▶ Records from a collection
=====
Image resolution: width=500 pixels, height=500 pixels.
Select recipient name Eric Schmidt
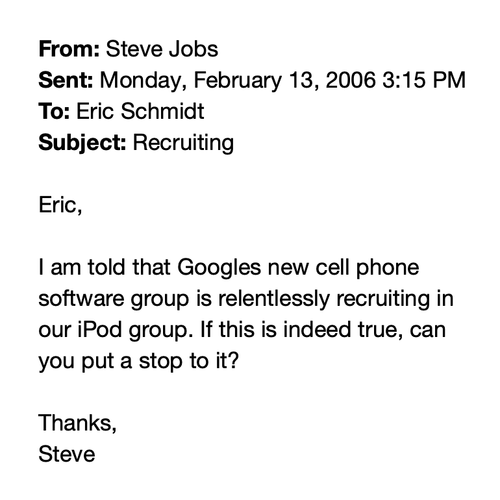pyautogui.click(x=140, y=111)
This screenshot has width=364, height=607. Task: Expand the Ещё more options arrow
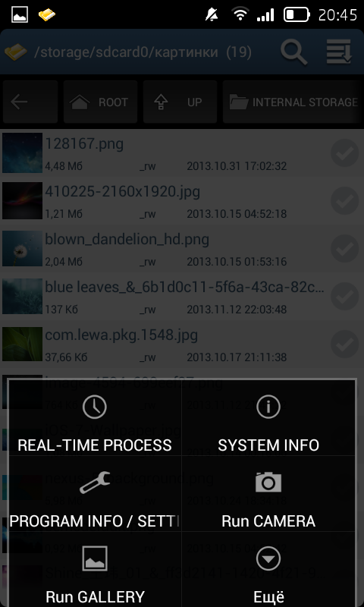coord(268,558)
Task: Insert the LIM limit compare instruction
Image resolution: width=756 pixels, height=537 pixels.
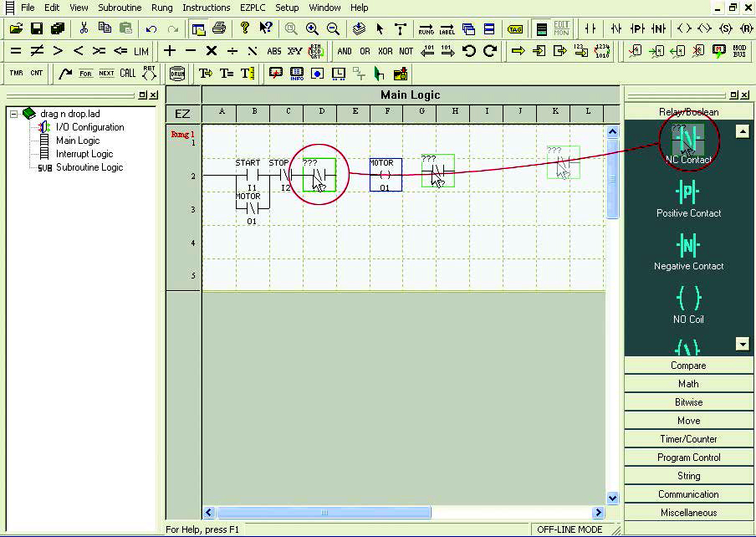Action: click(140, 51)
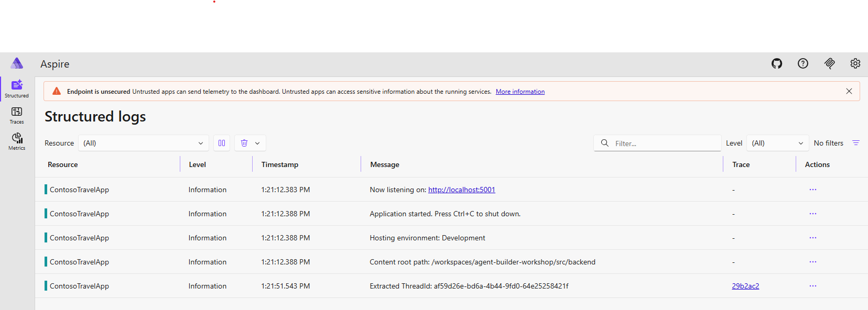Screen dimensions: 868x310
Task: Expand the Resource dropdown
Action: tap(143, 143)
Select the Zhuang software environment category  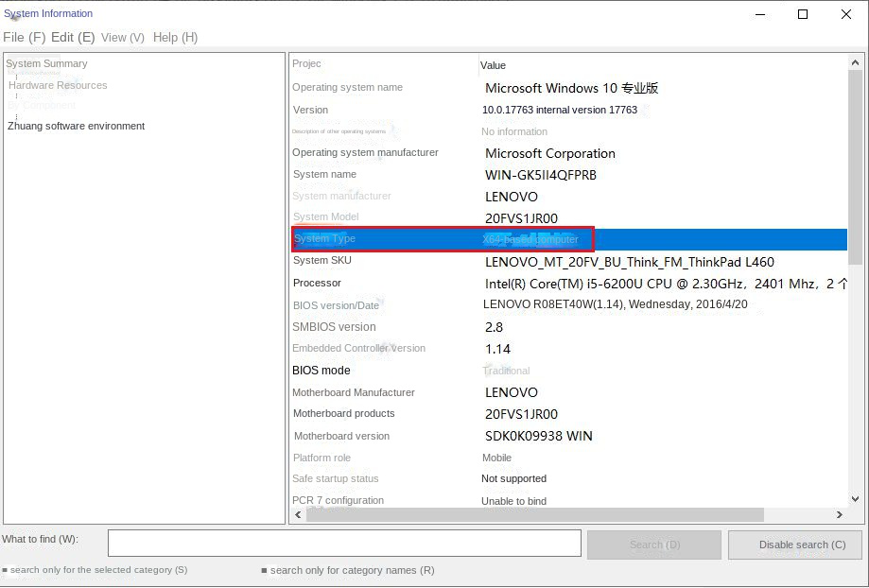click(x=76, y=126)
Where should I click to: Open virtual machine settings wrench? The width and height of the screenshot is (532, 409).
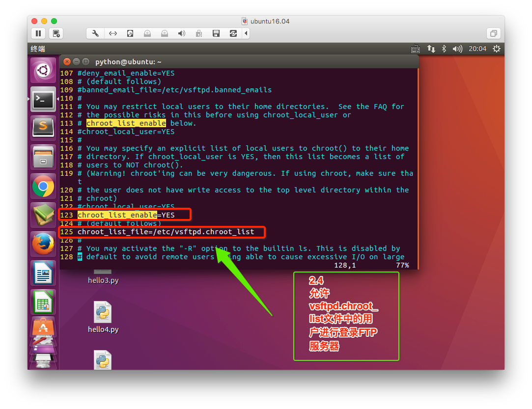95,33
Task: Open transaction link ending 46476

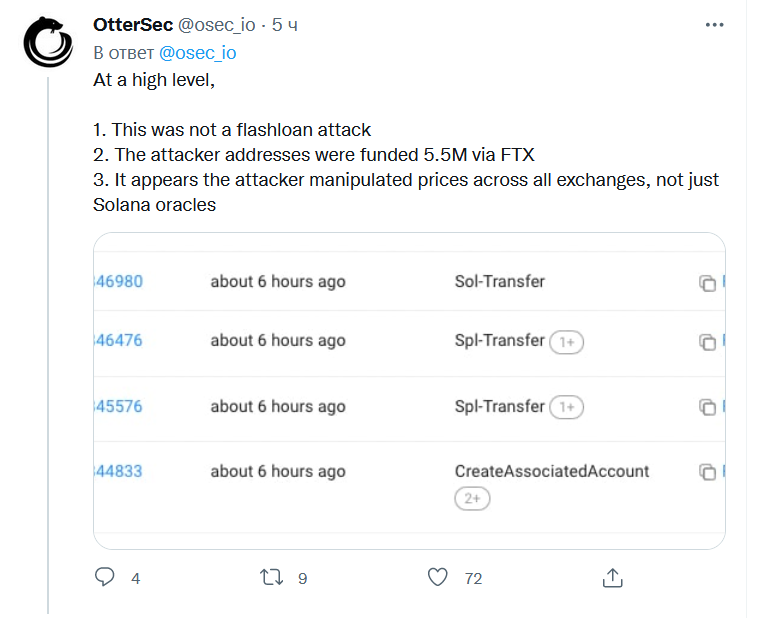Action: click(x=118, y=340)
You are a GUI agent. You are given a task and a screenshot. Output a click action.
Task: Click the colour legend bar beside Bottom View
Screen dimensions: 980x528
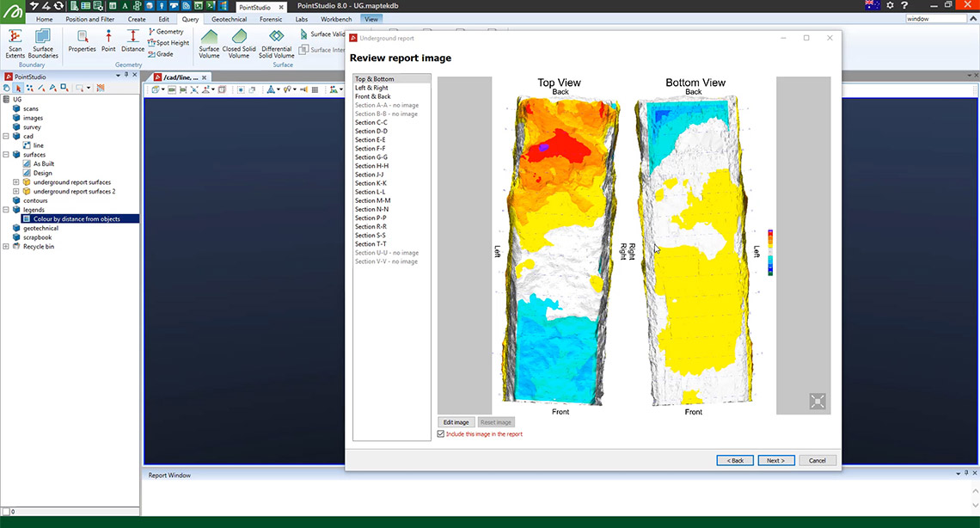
=====
▶ EXERCISE DESCRIPTION
Output the records above as they stand, from the first line to the line with "Task: Insert the", inclusive, and exclude the pictures.

▶ RESPONSE BOX
Image resolution: width=500 pixels, height=500 pixels.
Select recipient name Eric Schmidt
pyautogui.click(x=140, y=111)
This screenshot has width=364, height=607. Task: Expand the Ещё more options arrow
coord(268,558)
Task: Insert the LIM limit compare instruction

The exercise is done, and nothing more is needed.